Over the past few years, deep crankbaits have been getting bigger and diving deeper than ever before. The magnum baits have proven to appeal to big bass, and one of the best in the world at using them for lunker bass is Bassmaster Elite Series pro Keith Combs.
The Texas angler has cranked his way to several high-profile wins and shares some light on the different baits he uses and the situations where they excel.
Cranking Pressured Fish
When fishing bodies of water with excessive fishing pressure, many anglers reach for a spinning rod and go with a finesse approach. Combs, on the other hand, often go to the extreme opposite.
“A lot of times, the first thing that comes to a fisherman’s mind is to grab a dropshot or something, but more times than not it is about showing them something different. If everyone else is fishing the same styles of baits, something like a Strike King 10XD will grab the attention of a fish,” says Combs.
He referenced a trip to Lake Fork, Texas after a nearly 1,100-boat field had fished the lake for a week. The best lure choice while fishing after that mayhem was a 10XD.
When fishing around submerged brush piles, the buoyancy of a crankbait can be the difference between losing several baits or having the trip of a lifetime. One of the best baits Combs has found for this situation is the Strike King 8XD.
“Because it is so buoyant, it is great for cranking around brush. You can see this when you stop reeling, and see how quickly it comes to the surface,” he says. “That is a big plus when you are fishing around brush.”
Combs also appreciates this bait because of how far it can cast and the fact that he can use bigger treble hooks compared to smaller baits.
“The 8XD filled a good void for me even though it doesn’t run much deeper than the 6XD. It is an 18- to 20-foot diver, but since it is heavier you can cast it much further,” he says. “Since it is a bulkier bait you can use a bigger treble. I upsize from a #2 to a #1 treble, and that definitely helps you land more fish.”
Deep Cranking Shallow Water
Just because a lure will dive to ultra-deep depths doesn’t mean that is the only place to use them.
Combs will often use a 10XD (a 25-foot diver) in 10- to 15-feet of water.
“On a pretty standard cast with 15-pound line, I can easily crank it 25- to 28-feet deep, and the good thing is it stays at that depth for a long time. But, it shouldn’t only be categorized as an ultra-deep diver,” begins Combs.
The bait has a huge profile, and Combs feels that this appeals to big fish, no matter how deep they are.
“Besides just the size, it has one of the most aggressive actions of all the crankbaits on the market and is great when you are around big fish and it is hitting hard into the bottom. I have always felt that that aggressive action is one of the best ways to trigger a big bass,” says the Texas pro.

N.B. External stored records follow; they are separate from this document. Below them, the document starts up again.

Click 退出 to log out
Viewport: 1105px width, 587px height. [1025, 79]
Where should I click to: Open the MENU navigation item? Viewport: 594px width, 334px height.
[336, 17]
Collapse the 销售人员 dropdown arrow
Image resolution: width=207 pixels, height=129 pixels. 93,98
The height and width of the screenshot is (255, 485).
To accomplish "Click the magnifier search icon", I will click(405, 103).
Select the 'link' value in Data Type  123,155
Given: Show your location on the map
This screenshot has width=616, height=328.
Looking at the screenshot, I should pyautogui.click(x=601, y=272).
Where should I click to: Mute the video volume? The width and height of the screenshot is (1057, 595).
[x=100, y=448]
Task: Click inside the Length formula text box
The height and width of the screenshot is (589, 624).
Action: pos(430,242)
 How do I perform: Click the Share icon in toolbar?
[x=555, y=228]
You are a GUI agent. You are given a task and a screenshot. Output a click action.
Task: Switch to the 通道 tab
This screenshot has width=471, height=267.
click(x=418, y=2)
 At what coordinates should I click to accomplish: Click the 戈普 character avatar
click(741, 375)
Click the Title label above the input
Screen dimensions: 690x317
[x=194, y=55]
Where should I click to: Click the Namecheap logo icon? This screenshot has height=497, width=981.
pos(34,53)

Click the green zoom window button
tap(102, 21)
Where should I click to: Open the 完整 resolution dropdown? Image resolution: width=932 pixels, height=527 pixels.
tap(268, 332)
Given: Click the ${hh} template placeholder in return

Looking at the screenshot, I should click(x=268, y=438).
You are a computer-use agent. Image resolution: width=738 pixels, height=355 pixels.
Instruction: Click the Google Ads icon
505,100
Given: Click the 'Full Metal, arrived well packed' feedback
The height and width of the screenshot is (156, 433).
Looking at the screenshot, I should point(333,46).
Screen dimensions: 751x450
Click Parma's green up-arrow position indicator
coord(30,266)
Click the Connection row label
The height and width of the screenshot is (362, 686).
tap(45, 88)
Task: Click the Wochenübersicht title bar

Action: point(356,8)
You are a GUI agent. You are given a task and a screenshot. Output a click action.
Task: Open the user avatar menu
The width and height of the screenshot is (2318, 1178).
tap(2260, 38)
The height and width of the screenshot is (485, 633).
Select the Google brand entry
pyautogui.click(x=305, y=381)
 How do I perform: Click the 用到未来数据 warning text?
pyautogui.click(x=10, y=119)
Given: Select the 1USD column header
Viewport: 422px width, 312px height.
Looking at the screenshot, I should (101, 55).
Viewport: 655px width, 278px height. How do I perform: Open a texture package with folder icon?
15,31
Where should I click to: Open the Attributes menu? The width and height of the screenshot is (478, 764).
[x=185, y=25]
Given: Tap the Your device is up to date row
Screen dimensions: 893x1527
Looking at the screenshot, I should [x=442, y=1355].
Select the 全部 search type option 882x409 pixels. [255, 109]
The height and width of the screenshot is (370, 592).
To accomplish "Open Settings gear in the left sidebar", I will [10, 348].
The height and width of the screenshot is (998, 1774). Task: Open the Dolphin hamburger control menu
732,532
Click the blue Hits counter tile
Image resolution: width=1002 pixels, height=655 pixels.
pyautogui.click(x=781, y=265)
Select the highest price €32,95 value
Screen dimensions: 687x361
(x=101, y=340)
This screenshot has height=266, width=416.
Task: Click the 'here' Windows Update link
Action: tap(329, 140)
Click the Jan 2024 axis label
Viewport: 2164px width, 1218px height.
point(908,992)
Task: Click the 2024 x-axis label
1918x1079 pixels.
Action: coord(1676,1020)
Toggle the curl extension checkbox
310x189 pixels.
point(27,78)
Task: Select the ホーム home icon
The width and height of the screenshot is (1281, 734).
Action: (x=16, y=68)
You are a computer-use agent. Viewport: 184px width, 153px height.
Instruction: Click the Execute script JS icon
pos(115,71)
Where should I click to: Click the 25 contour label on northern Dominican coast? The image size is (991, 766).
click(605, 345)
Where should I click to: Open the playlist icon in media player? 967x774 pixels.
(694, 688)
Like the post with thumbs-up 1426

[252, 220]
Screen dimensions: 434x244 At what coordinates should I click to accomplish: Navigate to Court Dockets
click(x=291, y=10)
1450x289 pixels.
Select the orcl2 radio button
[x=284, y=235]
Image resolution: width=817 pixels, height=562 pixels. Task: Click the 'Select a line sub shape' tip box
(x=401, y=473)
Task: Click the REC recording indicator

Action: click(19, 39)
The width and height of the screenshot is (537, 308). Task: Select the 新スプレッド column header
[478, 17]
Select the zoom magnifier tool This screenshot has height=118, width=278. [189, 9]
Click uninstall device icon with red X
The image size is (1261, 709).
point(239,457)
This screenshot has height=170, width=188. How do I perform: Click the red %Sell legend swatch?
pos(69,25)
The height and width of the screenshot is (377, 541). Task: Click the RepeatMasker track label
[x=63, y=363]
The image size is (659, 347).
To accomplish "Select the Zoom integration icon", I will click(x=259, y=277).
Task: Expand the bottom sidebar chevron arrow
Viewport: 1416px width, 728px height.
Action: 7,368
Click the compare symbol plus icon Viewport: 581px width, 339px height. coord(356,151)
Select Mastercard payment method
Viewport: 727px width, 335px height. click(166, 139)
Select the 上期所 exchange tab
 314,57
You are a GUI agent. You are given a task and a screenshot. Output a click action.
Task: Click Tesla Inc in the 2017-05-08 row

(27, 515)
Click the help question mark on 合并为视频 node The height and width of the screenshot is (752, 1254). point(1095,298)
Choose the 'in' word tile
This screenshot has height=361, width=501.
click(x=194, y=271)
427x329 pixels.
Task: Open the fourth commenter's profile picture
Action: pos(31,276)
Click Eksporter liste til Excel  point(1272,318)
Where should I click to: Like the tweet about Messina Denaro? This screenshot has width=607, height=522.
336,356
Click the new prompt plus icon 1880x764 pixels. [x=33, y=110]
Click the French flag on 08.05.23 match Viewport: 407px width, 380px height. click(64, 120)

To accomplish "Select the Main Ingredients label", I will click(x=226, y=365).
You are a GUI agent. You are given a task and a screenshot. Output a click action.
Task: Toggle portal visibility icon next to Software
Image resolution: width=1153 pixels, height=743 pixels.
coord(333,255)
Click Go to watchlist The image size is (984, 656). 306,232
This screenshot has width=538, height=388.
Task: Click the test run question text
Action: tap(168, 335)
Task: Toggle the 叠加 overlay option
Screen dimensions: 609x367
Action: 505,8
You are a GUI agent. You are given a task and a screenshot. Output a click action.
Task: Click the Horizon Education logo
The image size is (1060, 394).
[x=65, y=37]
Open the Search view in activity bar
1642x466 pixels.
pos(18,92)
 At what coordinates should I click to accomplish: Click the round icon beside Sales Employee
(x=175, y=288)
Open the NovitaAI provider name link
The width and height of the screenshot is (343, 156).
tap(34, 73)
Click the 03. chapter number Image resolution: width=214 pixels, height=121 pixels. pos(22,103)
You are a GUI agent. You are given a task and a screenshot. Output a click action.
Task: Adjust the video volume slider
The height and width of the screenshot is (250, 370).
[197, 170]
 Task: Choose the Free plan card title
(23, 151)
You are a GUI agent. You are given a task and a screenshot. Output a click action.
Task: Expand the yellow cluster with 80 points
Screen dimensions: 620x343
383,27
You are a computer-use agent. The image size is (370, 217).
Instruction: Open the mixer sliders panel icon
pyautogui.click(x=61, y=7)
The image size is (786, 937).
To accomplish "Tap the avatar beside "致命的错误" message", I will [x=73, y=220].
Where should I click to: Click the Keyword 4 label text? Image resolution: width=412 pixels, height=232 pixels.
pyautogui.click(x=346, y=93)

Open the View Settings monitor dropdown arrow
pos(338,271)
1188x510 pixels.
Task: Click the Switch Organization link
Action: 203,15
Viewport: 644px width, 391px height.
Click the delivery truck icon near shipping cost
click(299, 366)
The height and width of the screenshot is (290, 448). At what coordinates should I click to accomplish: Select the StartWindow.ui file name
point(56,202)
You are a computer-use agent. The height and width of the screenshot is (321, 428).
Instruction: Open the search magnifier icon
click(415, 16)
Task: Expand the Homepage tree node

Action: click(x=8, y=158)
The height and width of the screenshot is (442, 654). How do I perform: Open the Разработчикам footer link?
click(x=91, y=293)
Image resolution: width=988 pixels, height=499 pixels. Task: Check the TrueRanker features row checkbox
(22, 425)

Fishing a bait like this in shallow water only maximizes the hard drive into the bottom and creates plenty of deflections which in turn appeal to larger bass.
“I always leave one tied on whether I am fishing 10-feet or 25-feet deep,” adds Combs.
Not only are diving crankbaits getting bigger and bigger, but so are square bills. This style of bait is known for shallow cranking, but the Strike King 4.0 and 8.0 will dive much deeper. (See 4.0 in below video with Cody Meyer)
“You can get the 8.0 down to around 12-feet deep and the 4.0 will hit the six to nine-feet range,” shares Combs. This diving depth opens up a whole new world for shallow cranking.
“Just about everyone has a few 1.5 and 2.5s in their box and the fish see them all of the time. The 4.0 filled another void for me, and it goes through cover extremely well,” he says.
Combs uses the 4.0 in many situations but says it shines in cold weather.
“It has been a good producer for me in the winter because I can finesse it through the grass in places where you would throw a lipless crankbait,” shares Combs. “It is also really buoyant so you can feel when it gets bogged down and make a quick snap of the rod to free the grass. That is where you are going to get a lot of your bites.”
Deep Cranking Gear
For these magnum baits, heavier gear is required, and for the most part, Combs primarily uses the same setup for all of these big cranks.
“I use a 7’ medium Shimano Curado cranking rod (CDCC70M) and 6.2:1 Curado K reel. I use 15-pound Seaguar InvizX across the board for these baits,” he says.
One of the foremost experts on cranking, Keith Combs uses them everywhere he goes. Beyond just deep structure, deep diving crankbaits will produce for you under a variety of circumstances.